Text segment
▼
Since we aren't taking birthing classes this time around, I need to do what I can to make sure I am just as prepared, if not more so for bringing this baby into the world. There is a good chance I'll get PUPPS again, but just in case I don't, I want to be ready! So my plan for working towards physical fitness in April is to sign up for and attend prenatal yoga classes once a week. Hopefully I will regain enough skill to practice yoga more regularly at home as well.


The other goal I want to set for April is to once again make daily devotions a part of my routine. This Lent, I will admit to feeling a bit lost, which is a huge contrast to the deep connection I normally feel to this season of the church year. Although it is certainly the most depressing of all the seasons, for some reason I usually find such spiritual food during that time of deep reflection. This year, that has not been the case at all. In fact, it has opened my eyes to the ugly truth that I have been putting my faith life on the back burner in recent months. 

My sister is going to be brought into The Catholic Church this Saturday and I must admit that I have felt a bit of jealousy at her excitement and devotion to this new stage of her faith life and her relationship with God. Where is my excitement? Where is my devotion? I remember feeling that energy when I first completed RCIA, but once the process was over, I have slowly been moving into autopilot.

I believe the first stage in moving out of this rut is to reintroduce daily personal interaction with God through devotions and meaningful prayer. I'm not yet sure what time of day will be best for this, but discovering the best space and time will be part of my process. I will definitly keep you posted to my progress and I ask for your prayerful support in this particular goal.
▲
Problems
(1) In two sentences, summarize the post about April goals.
(2) Pick up the post about April goals after its final sentence and keep writing it.
The material that comes after this is separate from the text above.

Data shown
▼
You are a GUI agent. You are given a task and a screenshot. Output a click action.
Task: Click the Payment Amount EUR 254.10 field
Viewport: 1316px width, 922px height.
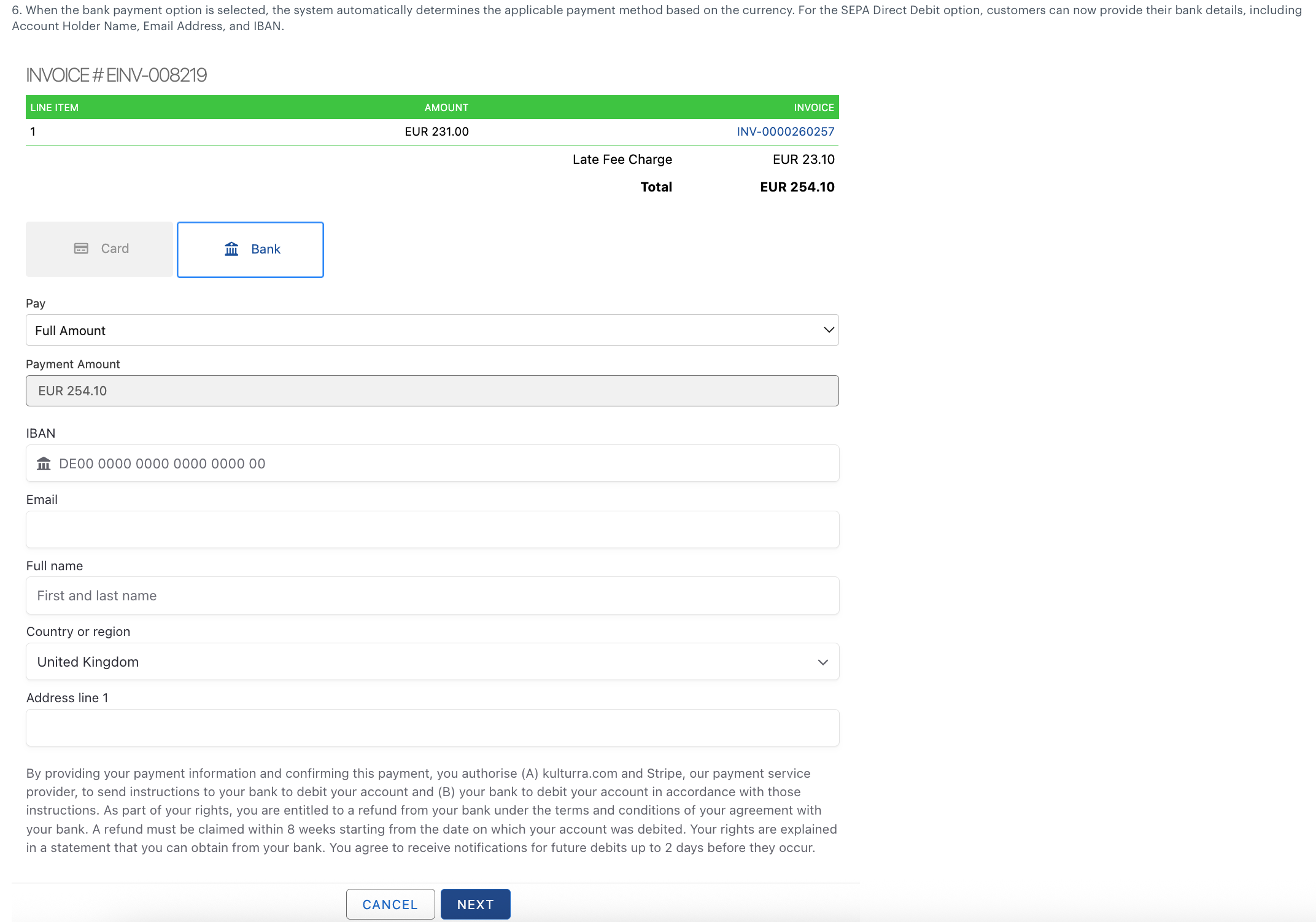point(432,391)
▲
Responses per task
(1) The writer plans to sign up for and attend prenatal yoga classes once a week in April to prepare for the birth, since no birthing classes are being taken this time. The second goal is to make daily devotions and meaningful prayer part of the routine again, after a Lent of feeling lost and realizing that faith had been on the back burner.

(2)
At first I was hesitant to take on two things at once. Would that move me toward balance or increase feelings of anxiety? The more I thought about it, the stronger I felt that neither could wait and both are important to the health and well-being of myself and my family. Besides, why can't I just assume that I will get as much fulfillment from my goals this month as I have in February and March? Yoga and prayer... Yep, April is going to be a good one.  

Head on over to which name to see what Nicola and others are doing to find balance this month.

2 comments:

Nicola said...

Good for you! Ditto for April. Fitness is my focus. And your March...I love how you have done. I realized about myself not too long ago that I wasn't focusing on the positives as much as I needed to, and my oldest if 5! So I began ending our day by telling my daughter all the things she did that amazed and impressed me. Just what she and I needed to take the focus off the (far fewer) list of things she did wrong or were frustrating for me!
Nicola

sara said...

Thank you, Nicola for stopping by and for your encouraging feedback! I love this process and will be forever grateful that you started it all. Best to you this April as we work to get in shape!